**WHAT TO WORK ON:** Go to the line in the data below that contains "The width and height of the screenshot is (1020, 600).". Write it out exactly, along with every later line through the last, and nothing else.

(ENTRIES SUPPLIED)

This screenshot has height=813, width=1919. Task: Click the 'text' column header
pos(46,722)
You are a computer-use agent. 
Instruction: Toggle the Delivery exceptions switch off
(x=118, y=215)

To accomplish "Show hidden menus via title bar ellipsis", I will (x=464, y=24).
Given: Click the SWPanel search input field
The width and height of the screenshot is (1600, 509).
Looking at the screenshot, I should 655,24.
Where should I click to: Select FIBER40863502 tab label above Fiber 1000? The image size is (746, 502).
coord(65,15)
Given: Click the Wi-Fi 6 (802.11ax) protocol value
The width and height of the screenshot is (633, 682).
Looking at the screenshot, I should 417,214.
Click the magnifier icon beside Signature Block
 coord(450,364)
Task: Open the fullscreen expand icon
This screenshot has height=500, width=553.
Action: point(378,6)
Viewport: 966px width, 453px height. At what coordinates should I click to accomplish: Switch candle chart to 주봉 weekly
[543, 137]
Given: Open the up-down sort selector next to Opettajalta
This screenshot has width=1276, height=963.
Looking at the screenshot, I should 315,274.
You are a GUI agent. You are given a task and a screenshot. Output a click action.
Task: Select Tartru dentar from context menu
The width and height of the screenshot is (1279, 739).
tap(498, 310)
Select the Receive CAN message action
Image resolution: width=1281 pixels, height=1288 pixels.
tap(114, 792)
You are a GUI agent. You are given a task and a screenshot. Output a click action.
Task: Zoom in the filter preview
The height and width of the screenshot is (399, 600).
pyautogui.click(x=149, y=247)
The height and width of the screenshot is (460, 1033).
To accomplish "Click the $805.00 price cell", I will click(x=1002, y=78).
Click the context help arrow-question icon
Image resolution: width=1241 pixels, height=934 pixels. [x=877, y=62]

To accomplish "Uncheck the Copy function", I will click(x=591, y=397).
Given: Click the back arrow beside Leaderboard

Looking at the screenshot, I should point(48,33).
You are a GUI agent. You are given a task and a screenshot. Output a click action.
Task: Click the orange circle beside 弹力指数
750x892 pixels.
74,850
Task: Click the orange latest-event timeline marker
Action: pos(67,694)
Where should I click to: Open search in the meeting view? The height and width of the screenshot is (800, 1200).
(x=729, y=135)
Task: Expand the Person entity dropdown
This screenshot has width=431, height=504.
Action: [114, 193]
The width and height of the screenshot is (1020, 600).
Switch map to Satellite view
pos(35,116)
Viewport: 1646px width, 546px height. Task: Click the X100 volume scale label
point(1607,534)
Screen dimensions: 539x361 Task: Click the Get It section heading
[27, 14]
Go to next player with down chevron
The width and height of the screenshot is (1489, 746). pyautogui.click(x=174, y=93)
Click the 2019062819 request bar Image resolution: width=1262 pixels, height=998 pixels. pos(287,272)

(End ENTRIES SUPPLIED)

**TASK SOLUTION:**
The width and height of the screenshot is (1020, 600).
Switch map to Satellite view
pos(35,116)
Viewport: 1646px width, 546px height. Task: Click the X100 volume scale label
point(1607,534)
Screen dimensions: 539x361 Task: Click the Get It section heading
[27, 14]
Go to next player with down chevron
The width and height of the screenshot is (1489, 746). pyautogui.click(x=174, y=93)
Click the 2019062819 request bar Image resolution: width=1262 pixels, height=998 pixels. pos(287,272)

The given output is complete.